Education And Debate

Recent Advances: Respiratory medicine

BMJ 1995; 310 doi: (Published 17 June 1995) Cite this as: BMJ 1995;310:1594
  1. R M du Bois, consultant physiciana
  1. a Royal Brompton Hospital, London SW3 6NP

    Clinical and molecular technological advances have transformed our understanding and knowledge of the complexities of respiratory disease over the past 20 years. Set against this background of rapid advances, this review will highlight some of the key recent developments during the past 12 months that are likely to influence clinical practice.


    Asthma is an important medical and social issue in the community, which will probably continue to have an impact on hospital resources throughout the 1990s. The number of admissions in England and Wales rose exponentially from just under 20000 a year in the 1960s to about 100000 in the 1980s.1 Although the rate now seems to have stabilised, no evidence exists for a decreasing trend in hospitalisation or mortality.

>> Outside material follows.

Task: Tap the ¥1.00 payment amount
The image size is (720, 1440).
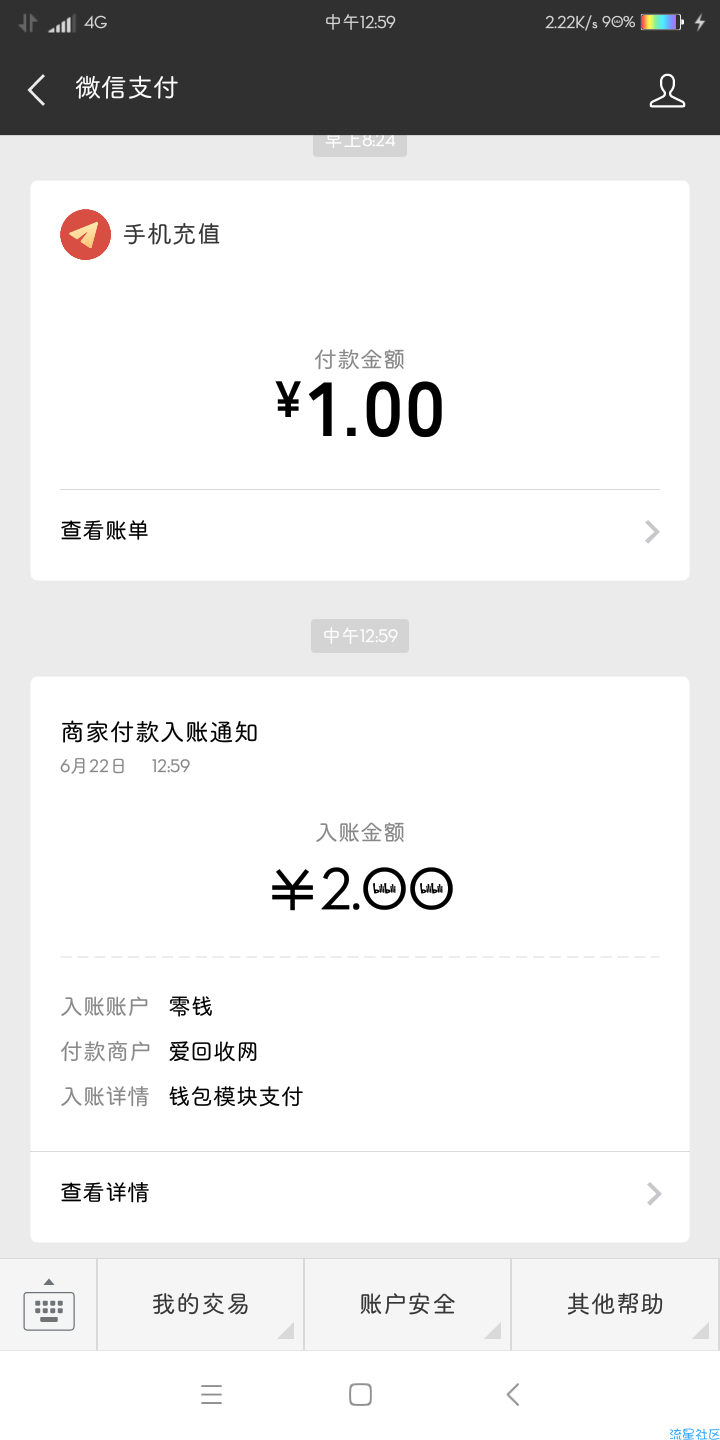Action: [360, 410]
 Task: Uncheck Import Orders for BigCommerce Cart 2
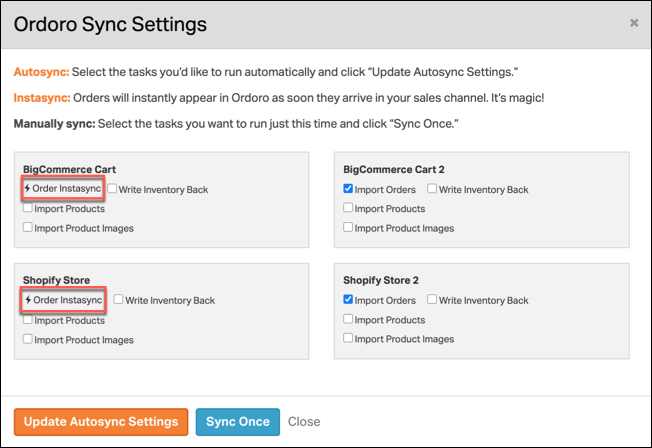pyautogui.click(x=348, y=188)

    Death rates continue to cause concern. Lang and Polansky reported patterns of mortality in Philadelphia and found an increase in the rate of death from asthma, from 1.68/100000 population in 1969 to 2.41/100000 in 1991.2 Contrary to common belief, this increase was not related to air pollution, measures of which showed a substantial improvement over the same period. The most important risk factors for death from asthma were being poor and being black. A second study, in contrast, found no increase in the expected number of deaths associated with asthma in residents of Rochester, Minnesota, a community in which 96% are predominantly middle class and white.3 The geographical variation in the prevalence of asthma has been too pronounced and the population increase too rapid for these to be attributable to genetic factors, suggesting that important environmental influences may be operating. Although multiple factors such as quality of health care, health education, and living conditions are likely to be important, the studies raise important questions about predisposition and causation.